§ WORK REQUIRED:
Could you copy every record below exactly as it stands?

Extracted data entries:
::::::

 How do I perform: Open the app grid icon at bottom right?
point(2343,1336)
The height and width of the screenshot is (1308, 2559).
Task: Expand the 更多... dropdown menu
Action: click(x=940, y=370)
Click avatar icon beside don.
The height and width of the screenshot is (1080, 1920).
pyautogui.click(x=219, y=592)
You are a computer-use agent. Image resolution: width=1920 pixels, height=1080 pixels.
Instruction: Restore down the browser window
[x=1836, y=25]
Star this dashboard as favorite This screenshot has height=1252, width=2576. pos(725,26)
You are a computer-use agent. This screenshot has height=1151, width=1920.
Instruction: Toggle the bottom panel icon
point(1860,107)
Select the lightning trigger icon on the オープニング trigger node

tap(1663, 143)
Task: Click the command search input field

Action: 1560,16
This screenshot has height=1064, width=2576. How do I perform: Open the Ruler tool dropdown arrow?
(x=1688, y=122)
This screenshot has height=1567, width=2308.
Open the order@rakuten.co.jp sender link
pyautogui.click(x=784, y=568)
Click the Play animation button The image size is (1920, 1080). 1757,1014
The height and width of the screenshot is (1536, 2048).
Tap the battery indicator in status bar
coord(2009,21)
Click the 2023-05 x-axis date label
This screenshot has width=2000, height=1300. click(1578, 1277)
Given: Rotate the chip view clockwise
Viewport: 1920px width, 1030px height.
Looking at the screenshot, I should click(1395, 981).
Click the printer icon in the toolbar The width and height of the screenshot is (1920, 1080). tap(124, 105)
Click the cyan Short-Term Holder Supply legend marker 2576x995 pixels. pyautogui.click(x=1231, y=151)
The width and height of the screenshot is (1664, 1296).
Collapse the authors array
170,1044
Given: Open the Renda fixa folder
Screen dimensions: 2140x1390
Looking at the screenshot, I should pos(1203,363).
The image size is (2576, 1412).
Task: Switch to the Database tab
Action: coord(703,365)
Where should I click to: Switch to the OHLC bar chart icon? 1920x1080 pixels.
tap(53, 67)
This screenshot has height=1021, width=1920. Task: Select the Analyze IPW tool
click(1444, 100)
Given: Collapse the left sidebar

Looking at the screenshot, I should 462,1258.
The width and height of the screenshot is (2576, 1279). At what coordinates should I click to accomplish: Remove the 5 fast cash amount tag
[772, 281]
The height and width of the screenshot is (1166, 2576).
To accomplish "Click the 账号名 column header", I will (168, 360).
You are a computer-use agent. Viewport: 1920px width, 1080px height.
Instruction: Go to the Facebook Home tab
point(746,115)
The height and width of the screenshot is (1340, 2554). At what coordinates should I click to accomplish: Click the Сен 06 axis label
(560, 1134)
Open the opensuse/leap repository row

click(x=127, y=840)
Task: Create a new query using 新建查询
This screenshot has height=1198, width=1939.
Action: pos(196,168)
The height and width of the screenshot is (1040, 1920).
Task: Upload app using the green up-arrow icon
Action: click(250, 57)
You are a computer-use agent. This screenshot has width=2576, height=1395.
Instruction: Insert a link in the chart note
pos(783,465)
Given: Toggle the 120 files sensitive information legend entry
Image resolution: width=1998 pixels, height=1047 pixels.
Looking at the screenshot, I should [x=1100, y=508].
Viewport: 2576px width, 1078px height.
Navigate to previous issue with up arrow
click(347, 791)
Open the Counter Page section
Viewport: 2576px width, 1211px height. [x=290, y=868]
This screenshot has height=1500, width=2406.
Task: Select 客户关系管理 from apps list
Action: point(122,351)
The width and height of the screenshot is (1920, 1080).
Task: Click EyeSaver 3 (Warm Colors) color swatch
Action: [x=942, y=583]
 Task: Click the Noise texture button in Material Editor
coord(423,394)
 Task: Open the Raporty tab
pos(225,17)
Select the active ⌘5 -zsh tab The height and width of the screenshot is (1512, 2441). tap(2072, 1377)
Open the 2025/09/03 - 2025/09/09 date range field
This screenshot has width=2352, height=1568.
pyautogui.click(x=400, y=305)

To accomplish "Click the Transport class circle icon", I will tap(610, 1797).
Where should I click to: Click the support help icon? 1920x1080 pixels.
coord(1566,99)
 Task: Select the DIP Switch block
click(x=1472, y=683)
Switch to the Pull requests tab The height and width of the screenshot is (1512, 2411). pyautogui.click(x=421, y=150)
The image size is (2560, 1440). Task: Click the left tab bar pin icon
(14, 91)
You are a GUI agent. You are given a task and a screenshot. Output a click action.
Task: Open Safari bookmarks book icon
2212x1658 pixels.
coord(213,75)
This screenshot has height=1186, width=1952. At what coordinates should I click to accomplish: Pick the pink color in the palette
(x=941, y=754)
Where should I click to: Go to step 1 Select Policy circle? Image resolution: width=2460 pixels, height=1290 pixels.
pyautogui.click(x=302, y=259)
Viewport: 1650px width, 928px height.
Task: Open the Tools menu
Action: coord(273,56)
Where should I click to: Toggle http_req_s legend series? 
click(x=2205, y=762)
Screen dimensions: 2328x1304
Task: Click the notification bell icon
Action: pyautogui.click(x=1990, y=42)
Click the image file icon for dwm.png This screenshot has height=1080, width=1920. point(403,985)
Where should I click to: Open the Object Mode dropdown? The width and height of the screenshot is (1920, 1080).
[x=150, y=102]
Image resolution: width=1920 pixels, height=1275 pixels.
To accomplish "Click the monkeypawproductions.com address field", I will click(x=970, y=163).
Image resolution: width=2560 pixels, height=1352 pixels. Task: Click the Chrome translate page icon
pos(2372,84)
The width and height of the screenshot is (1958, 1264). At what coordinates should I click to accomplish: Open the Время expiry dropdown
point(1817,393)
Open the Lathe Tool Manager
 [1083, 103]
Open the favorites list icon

::::::

§ SOLUTION TO THE EXERCISE:
 How do I perform: Open the app grid icon at bottom right?
point(2343,1336)
The height and width of the screenshot is (1308, 2559).
Task: Expand the 更多... dropdown menu
Action: click(x=940, y=370)
Click avatar icon beside don.
The height and width of the screenshot is (1080, 1920).
pyautogui.click(x=219, y=592)
You are a computer-use agent. Image resolution: width=1920 pixels, height=1080 pixels.
Instruction: Restore down the browser window
[x=1836, y=25]
Star this dashboard as favorite This screenshot has height=1252, width=2576. pos(725,26)
You are a computer-use agent. This screenshot has height=1151, width=1920.
Instruction: Toggle the bottom panel icon
point(1860,107)
Select the lightning trigger icon on the オープニング trigger node

tap(1663, 143)
Task: Click the command search input field

Action: 1560,16
This screenshot has height=1064, width=2576. How do I perform: Open the Ruler tool dropdown arrow?
(x=1688, y=122)
This screenshot has height=1567, width=2308.
Open the order@rakuten.co.jp sender link
pyautogui.click(x=784, y=568)
Click the Play animation button The image size is (1920, 1080). 1757,1014
The height and width of the screenshot is (1536, 2048).
Tap the battery indicator in status bar
coord(2009,21)
Click the 2023-05 x-axis date label
This screenshot has width=2000, height=1300. click(1578, 1277)
Given: Rotate the chip view clockwise
Viewport: 1920px width, 1030px height.
Looking at the screenshot, I should click(1395, 981).
Click the printer icon in the toolbar The width and height of the screenshot is (1920, 1080). tap(124, 105)
Click the cyan Short-Term Holder Supply legend marker 2576x995 pixels. pyautogui.click(x=1231, y=151)
The width and height of the screenshot is (1664, 1296).
Collapse the authors array
170,1044
Given: Open the Renda fixa folder
Screen dimensions: 2140x1390
Looking at the screenshot, I should pos(1203,363).
The image size is (2576, 1412).
Task: Switch to the Database tab
Action: coord(703,365)
Where should I click to: Switch to the OHLC bar chart icon? 1920x1080 pixels.
tap(53, 67)
This screenshot has height=1021, width=1920. Task: Select the Analyze IPW tool
click(1444, 100)
Given: Collapse the left sidebar

Looking at the screenshot, I should 462,1258.
The width and height of the screenshot is (2576, 1279). At what coordinates should I click to accomplish: Remove the 5 fast cash amount tag
[772, 281]
The height and width of the screenshot is (1166, 2576).
To accomplish "Click the 账号名 column header", I will (168, 360).
You are a computer-use agent. Viewport: 1920px width, 1080px height.
Instruction: Go to the Facebook Home tab
point(746,115)
The height and width of the screenshot is (1340, 2554). At what coordinates should I click to accomplish: Click the Сен 06 axis label
(560, 1134)
Open the opensuse/leap repository row

click(x=127, y=840)
Task: Create a new query using 新建查询
This screenshot has height=1198, width=1939.
Action: pos(196,168)
The height and width of the screenshot is (1040, 1920).
Task: Upload app using the green up-arrow icon
Action: click(250, 57)
You are a computer-use agent. This screenshot has width=2576, height=1395.
Instruction: Insert a link in the chart note
pos(783,465)
Given: Toggle the 120 files sensitive information legend entry
Image resolution: width=1998 pixels, height=1047 pixels.
Looking at the screenshot, I should [x=1100, y=508].
Viewport: 2576px width, 1078px height.
Navigate to previous issue with up arrow
click(347, 791)
Open the Counter Page section
Viewport: 2576px width, 1211px height. [x=290, y=868]
This screenshot has height=1500, width=2406.
Task: Select 客户关系管理 from apps list
Action: point(122,351)
The width and height of the screenshot is (1920, 1080).
Task: Click EyeSaver 3 (Warm Colors) color swatch
Action: [x=942, y=583]
 Task: Click the Noise texture button in Material Editor
coord(423,394)
 Task: Open the Raporty tab
pos(225,17)
Select the active ⌘5 -zsh tab The height and width of the screenshot is (1512, 2441). tap(2072, 1377)
Open the 2025/09/03 - 2025/09/09 date range field
This screenshot has width=2352, height=1568.
pyautogui.click(x=400, y=305)

To accomplish "Click the Transport class circle icon", I will tap(610, 1797).
Where should I click to: Click the support help icon? 1920x1080 pixels.
coord(1566,99)
 Task: Select the DIP Switch block
click(x=1472, y=683)
Switch to the Pull requests tab The height and width of the screenshot is (1512, 2411). pyautogui.click(x=421, y=150)
The image size is (2560, 1440). Task: Click the left tab bar pin icon
(14, 91)
You are a GUI agent. You are given a task and a screenshot. Output a click action.
Task: Open Safari bookmarks book icon
2212x1658 pixels.
coord(213,75)
This screenshot has height=1186, width=1952. At what coordinates should I click to accomplish: Pick the pink color in the palette
(x=941, y=754)
Where should I click to: Go to step 1 Select Policy circle? Image resolution: width=2460 pixels, height=1290 pixels.
pyautogui.click(x=302, y=259)
Viewport: 1650px width, 928px height.
Task: Open the Tools menu
Action: coord(273,56)
Where should I click to: Toggle http_req_s legend series? 
click(x=2205, y=762)
Screen dimensions: 2328x1304
Task: Click the notification bell icon
Action: pyautogui.click(x=1990, y=42)
Click the image file icon for dwm.png This screenshot has height=1080, width=1920. point(403,985)
Where should I click to: Open the Object Mode dropdown? The width and height of the screenshot is (1920, 1080).
[x=150, y=102]
Image resolution: width=1920 pixels, height=1275 pixels.
To accomplish "Click the monkeypawproductions.com address field", I will click(x=970, y=163).
Image resolution: width=2560 pixels, height=1352 pixels. Task: Click the Chrome translate page icon
pos(2372,84)
The width and height of the screenshot is (1958, 1264). At what coordinates should I click to accomplish: Open the Время expiry dropdown
point(1817,393)
Open the Lathe Tool Manager
 [1083, 103]
Open the favorites list icon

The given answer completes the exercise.